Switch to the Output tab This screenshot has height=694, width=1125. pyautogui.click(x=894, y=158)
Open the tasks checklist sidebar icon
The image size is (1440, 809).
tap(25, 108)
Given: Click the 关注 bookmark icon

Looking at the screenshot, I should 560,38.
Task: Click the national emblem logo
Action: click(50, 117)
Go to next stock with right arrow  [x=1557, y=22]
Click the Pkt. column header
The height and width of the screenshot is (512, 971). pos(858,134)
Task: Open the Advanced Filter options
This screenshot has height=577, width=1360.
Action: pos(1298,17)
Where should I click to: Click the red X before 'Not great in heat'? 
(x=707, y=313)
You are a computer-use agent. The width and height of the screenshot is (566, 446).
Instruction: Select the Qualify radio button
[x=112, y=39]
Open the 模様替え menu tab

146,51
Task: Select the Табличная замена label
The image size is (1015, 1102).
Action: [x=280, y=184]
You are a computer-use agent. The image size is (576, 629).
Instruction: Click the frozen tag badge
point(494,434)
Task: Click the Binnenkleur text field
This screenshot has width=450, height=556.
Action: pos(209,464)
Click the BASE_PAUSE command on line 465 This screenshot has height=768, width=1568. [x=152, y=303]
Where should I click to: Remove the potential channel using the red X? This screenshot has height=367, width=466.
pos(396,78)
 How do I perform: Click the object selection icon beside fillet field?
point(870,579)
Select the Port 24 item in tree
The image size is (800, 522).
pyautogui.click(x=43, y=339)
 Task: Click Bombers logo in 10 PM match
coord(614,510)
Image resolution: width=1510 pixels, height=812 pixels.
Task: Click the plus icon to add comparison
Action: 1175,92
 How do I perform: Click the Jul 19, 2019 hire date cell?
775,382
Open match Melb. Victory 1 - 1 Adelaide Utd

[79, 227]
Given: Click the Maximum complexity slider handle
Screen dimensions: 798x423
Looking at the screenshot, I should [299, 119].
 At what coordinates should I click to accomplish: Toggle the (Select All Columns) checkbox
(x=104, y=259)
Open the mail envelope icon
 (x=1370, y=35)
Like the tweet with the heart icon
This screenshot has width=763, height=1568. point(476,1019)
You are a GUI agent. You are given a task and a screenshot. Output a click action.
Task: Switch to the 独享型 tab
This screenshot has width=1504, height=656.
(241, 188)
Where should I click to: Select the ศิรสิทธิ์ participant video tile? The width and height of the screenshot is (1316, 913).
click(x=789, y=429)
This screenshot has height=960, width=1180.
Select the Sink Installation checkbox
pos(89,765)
........
- Assigned task
In the data above, find each line that has the word "agent" and copy it out.

- Response to the task
You are a computer-use agent. The width and height of the screenshot is (566, 446).
You are a computer-use agent. The image size is (576, 629).
You are a GUI agent. You are given a task and a screenshot. Output a click action.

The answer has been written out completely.